There’s a great documentary about stand-up comedy currently winning awards all over the international film festival circuit. The Aristocrats, directed by Paul Provenza and Penn Jillette, shows sixty or so stand-ups telling a shaggy dog story enjoyed privately by American comics, but never inflicted on the public. In essence, The Aristocrats, as the gag is known, goes like this, and includes a central section which can be infinitely expanded and altered. A talent scout visits a Broadway booker to sell him a new vaudeville act he has seen. It involves a husband and wife, usually depicted dressed in formal finery, performing acts of escalating obscene sexual violence on each other, and then on their children, and perhaps on any animals, or birds, in the vicinity, to the accompaniment of sophisticated classical music, or cabaret show tunes, or light opera, or whatever. At the end of this description, which Gilbert Godfried is seen spinning out for over an hour, the baffled and sickened booker says, “That sounds appalling. I can’t imagine why anyone would want to see that. What is this act called?”, to which the talent scout replies, with a smile, or a wink, or an attitude of profound regret, or a showbiz snap of the fingers and thumbs, “The Aristocrats.” It’s hilarious. But perhaps you have to be there.

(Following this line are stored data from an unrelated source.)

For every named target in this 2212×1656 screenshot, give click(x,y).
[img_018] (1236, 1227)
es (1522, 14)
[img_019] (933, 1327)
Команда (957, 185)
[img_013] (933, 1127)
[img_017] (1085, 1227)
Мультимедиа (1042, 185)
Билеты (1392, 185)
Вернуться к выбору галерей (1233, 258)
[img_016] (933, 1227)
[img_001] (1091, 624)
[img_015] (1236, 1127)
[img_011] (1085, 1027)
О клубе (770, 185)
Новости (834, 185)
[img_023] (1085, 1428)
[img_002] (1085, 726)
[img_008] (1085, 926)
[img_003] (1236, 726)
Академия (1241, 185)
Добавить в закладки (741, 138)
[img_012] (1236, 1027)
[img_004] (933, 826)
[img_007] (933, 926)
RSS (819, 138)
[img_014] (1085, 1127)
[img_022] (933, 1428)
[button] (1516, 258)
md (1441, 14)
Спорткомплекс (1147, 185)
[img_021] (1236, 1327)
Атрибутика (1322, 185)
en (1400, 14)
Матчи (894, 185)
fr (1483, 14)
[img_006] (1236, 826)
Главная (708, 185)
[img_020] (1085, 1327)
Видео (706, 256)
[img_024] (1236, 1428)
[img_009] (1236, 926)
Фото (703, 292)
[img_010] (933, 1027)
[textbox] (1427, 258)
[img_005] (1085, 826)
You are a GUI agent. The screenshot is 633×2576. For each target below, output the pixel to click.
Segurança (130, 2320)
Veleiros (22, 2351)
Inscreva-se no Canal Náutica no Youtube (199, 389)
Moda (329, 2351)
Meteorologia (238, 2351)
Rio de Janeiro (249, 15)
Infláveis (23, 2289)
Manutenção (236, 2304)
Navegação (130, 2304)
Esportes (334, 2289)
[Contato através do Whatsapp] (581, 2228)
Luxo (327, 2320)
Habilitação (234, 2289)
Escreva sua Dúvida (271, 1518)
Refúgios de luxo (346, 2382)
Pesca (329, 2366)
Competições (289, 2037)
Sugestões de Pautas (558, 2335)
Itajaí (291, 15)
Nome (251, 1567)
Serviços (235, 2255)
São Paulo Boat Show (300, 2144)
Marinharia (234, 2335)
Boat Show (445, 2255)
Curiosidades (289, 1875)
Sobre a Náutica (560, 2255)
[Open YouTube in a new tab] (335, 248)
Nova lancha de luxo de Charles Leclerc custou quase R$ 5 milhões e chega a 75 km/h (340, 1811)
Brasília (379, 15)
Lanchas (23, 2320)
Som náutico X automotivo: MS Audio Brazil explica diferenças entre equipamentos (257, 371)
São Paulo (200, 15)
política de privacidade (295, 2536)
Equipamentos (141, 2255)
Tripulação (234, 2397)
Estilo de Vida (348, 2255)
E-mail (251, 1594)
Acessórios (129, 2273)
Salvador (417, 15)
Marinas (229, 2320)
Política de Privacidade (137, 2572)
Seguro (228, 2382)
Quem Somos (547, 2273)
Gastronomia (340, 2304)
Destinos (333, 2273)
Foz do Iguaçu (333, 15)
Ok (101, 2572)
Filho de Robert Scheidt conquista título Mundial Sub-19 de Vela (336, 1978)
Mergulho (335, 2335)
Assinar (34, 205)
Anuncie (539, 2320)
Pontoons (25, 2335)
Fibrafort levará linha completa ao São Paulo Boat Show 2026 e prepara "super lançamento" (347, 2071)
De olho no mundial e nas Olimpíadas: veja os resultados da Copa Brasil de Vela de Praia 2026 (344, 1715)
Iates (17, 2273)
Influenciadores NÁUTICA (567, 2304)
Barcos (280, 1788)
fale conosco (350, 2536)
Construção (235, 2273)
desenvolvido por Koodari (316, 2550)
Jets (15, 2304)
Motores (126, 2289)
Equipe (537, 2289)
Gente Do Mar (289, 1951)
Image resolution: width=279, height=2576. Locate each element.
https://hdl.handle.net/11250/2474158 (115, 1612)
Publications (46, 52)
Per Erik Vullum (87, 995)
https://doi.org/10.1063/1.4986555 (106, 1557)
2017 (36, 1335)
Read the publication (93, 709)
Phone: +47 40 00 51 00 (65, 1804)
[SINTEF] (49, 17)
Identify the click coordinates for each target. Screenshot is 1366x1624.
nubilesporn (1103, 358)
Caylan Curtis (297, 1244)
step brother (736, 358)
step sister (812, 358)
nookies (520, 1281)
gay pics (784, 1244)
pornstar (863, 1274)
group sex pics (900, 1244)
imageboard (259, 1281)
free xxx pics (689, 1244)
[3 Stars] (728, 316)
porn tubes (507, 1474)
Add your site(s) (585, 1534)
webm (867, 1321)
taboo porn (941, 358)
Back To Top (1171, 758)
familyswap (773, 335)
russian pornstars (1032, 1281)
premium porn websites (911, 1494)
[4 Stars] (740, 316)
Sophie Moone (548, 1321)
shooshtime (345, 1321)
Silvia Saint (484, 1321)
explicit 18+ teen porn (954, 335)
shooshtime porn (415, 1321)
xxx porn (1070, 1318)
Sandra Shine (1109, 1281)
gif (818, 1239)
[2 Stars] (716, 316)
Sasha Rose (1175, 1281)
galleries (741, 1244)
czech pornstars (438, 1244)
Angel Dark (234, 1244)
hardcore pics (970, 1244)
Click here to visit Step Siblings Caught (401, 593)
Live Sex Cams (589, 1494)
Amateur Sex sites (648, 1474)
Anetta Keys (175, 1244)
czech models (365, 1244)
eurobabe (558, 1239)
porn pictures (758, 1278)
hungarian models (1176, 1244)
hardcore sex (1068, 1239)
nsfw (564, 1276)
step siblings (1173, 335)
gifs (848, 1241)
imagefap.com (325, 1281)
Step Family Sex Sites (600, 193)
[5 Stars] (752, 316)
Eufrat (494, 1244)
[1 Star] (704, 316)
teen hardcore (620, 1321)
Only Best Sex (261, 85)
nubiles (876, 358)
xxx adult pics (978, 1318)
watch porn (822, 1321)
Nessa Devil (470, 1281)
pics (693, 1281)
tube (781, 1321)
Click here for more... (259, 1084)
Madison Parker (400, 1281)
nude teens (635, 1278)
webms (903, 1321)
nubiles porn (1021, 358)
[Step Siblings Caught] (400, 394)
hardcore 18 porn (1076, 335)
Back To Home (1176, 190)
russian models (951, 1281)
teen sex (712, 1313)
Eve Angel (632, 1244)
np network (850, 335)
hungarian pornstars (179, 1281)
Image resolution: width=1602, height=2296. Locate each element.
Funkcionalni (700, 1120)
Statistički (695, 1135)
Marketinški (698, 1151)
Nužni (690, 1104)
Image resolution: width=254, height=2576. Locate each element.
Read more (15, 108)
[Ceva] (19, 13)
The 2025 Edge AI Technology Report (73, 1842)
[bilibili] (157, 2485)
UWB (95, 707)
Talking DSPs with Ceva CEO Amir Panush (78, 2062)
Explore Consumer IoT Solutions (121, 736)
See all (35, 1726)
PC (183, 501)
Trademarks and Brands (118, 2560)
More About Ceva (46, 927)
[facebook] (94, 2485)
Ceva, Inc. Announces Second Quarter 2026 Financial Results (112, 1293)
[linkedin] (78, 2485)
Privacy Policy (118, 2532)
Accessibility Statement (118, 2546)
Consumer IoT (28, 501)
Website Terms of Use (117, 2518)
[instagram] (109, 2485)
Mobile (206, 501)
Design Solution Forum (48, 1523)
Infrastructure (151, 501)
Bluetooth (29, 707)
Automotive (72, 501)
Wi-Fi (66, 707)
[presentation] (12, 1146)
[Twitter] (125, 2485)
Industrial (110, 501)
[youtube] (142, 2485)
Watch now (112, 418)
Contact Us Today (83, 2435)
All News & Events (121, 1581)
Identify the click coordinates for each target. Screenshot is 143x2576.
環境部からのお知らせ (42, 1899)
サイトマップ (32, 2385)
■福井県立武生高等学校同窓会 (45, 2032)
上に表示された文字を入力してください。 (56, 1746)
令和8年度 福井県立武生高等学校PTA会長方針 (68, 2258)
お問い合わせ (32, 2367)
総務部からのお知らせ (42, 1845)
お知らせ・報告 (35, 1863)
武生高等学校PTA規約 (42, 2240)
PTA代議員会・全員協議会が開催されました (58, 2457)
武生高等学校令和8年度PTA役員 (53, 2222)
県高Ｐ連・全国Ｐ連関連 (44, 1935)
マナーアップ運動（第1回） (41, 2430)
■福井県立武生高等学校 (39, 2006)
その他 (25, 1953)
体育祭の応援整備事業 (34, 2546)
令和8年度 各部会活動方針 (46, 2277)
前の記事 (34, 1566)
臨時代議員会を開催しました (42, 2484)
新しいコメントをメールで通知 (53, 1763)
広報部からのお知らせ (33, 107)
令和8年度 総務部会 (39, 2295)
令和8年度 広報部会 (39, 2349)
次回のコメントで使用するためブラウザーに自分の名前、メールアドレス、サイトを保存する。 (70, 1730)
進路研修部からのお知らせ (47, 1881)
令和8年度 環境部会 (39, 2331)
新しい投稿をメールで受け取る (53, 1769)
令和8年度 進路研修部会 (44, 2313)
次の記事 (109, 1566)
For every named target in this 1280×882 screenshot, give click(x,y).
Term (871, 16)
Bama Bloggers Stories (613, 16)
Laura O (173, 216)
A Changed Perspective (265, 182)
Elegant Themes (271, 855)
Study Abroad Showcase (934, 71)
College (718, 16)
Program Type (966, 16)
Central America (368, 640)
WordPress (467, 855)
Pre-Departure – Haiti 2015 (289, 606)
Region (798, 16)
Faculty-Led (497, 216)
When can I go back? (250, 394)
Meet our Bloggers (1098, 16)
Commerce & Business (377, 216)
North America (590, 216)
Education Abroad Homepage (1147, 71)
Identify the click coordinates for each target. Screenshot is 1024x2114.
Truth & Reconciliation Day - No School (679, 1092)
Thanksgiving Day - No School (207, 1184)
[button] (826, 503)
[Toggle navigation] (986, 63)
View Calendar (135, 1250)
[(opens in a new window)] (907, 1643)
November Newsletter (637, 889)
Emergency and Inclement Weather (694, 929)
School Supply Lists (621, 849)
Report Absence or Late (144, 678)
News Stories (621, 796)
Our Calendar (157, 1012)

I’ve never subscribed to the idea that stand-up is, along with jazz and comic books, one of America’s great 20th century art forms. This seems a blinkered and isolationist observation. But The Aristocrats started to swing me. Halfway through, soon after one of the comics has gone off on a tangent involving the father repeatedly slamming his penis in a draw for the audience’s edification, somebody makes a case for stand-up’s relationship with jazz. The distinct variations different performers can extrapolate from The Aristocrats tells us that stand-up is about ‘the singer not the song’. Just as John Coltrane’s My Favorite Things is different to the Julie Andrews version, so George Carlin’s Aristocrats, told with a world-weariness that suggests he has been compelled against his will to relate this horrible event, differs vastly from Billy Connolly’s, which is delivered with typically infectious relish.
Carlin, a Fifties Catskills hack, turned Sixties radical, turned elder statesman of American stand-up, wisely draws the distinction between ‘shock’, a term that comes with pejorative overtones, and ‘surprise’, which has no obvious moral dimension. Though the endless variations in different versions of The Aristocrats mainly involve stacking up increasing levels of scatological or sexual symbols, what’s really making us laugh is the pleasure of surprise, of things being simply unexpected and wrong, of reversing the usual order of things. Surprise is the reason a one year old child laughs if you put a shoe on your head. Shoes are for feet, not heads. Even a baby has a sense of inappropriate behaviour. Respectable looking families shouldn’t smash their genitals into draws on stage in the name of entertainment. And guitars shouldn’t be banged into walls by elderly musicians, and then banged again. But how exciting it is to not know what’s going to happen next? Sometimes Derek Bailey’s music makes me feel like a kid on a roller-coaster. And Carlin, like some Native American shaman-clown, makes the need to subvert expectation, to continually surprise, sound like an artist’s Holy Obligation.
It seems to me there are two broadly different approaches to stand-up, and by association to all art, each with their own strengths. At commercial British comedy chains like Jongleurs or The Comedy Store, performers tell you about your life, and things that always happen to you, and you may feel comforted by this. Go beyond the usual venues and you may see acts advance ideas that would not normally have occurred to you. In his book, Improvisation, Derek Bailey assumes a position in opposition to the very act of musical composition itself. But there’s a kind of social need both for songs we can all sing, and for jokes about buses always being late, and men being different to women, and dogs being different to cats. Only the most extreme Wire subscriber would deny the potential of all-embracing, utilitarian art. It just that all-embracing, utilitarian art tends to be a bit shit. When millions wept for their own mortality after the death of Princess Diana, all they were offered was an Elton John song with the words changed a bit.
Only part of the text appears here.